The main thing I knew going in was that lots of familiar names were attached to it. But only a handful of famous people in the "all-star cast" get important roles; most have walk-ons as themselves, and I'm afraid many of those have not had enduring star power. Regardless, it's also highly rated across sites and boasts a few awards and nominations, so I had better reasons to check it out.
Griffin Mill (Tim Robbins) is a Hollywood producer as sleazy as any. One of the writers he brushed off starts sending anonymous, increasingly threatening postcards.

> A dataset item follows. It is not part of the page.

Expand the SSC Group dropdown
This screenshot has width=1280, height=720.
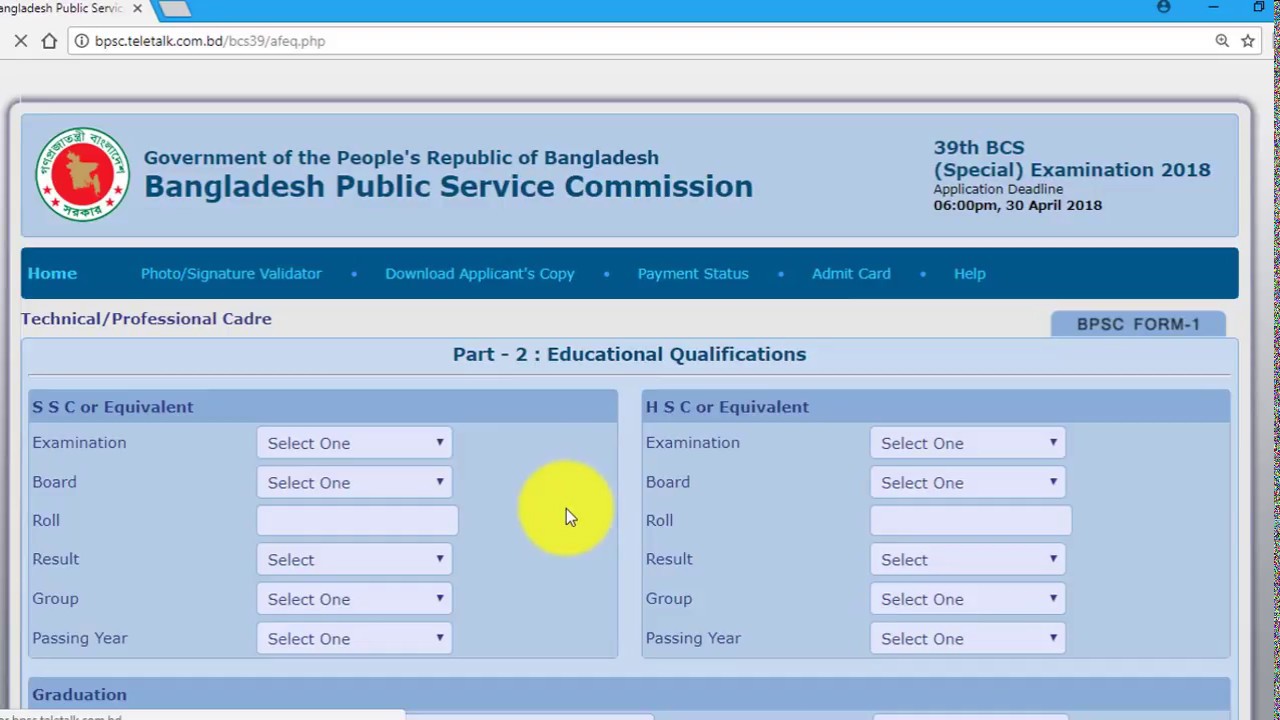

He tracks down a likely candidate, David Kahane (Vincent D'Onofrio), and offers to make it up to him, but Kahane rudely declines, having read that Mill is losing pull, if not his job, to an up-and-comer (Peter Gallagher). With that nerve struck, Mill accidentally kills Kahane. He obscures the evidence, but it doesn't take long for the police to suspect him. And then the postcards continue....
Oh, it's not all bad for the antihero. Kahane's girlfriend (Greta Scacchi) is quick to move on to Mill, who has lost interest in his secretary (Cynthia Stevenson). The R rating is partly for swearing and partly for Mill's sex scenes with both women, tho Scacchi refused to be go nude. Of course, this relationship doesn't exactly reduce suspicions.

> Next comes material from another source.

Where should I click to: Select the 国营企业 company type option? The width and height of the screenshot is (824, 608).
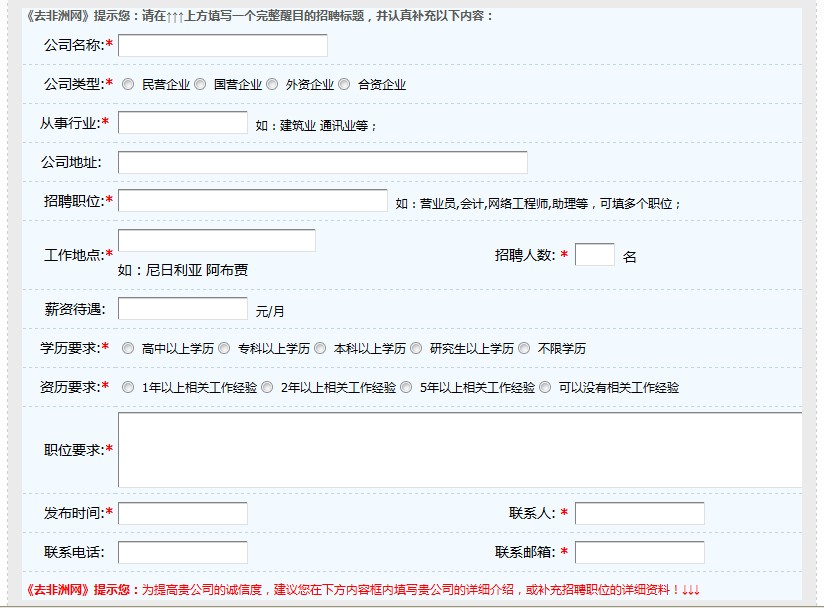[202, 83]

If you've inferred that I care more about the crime drama/thriller than the comedy, you're right. For all the claims of hilarity, I could rarely even tell when it was supposed to be funny. When Mill asks why everyone around him is laughing and they don't explain, I empathize. Maybe you have to be more of a show business insider to know when things are exaggerated to comic proportions. Only near the end did I feel the slightest tickle, brought on largely by a meta aspect, and it was tempered by a tragic undercurrent.
The other possibility is that you have to be very sharp when you watch. Our attention is often divided, with the camera and microphones steering us to unrelated conversations regarding cinema. It takes a while even to settle enough to clarify who the protagonist is. The dialog tends to be realistically messy, too.
Looking back, I really don't have much use for Robert Altman. He has a Woody Allen-like disregard for screen justice without the creativity to make up for it. MASH didn't amuse me nearly as much as the ensuing TV series. Nashville meandered too much. McCabe & Mrs. Miller has almost completely escaped my memory. Gosford Park is OK, and The Long Goodbye works decently as a neo-noir, but I won't bother with the rest of his efforts.
If I got one thing out of TP, it was a crash course in the careers of the depicted celebs. Beyond that, I probably shouldn't have bothered.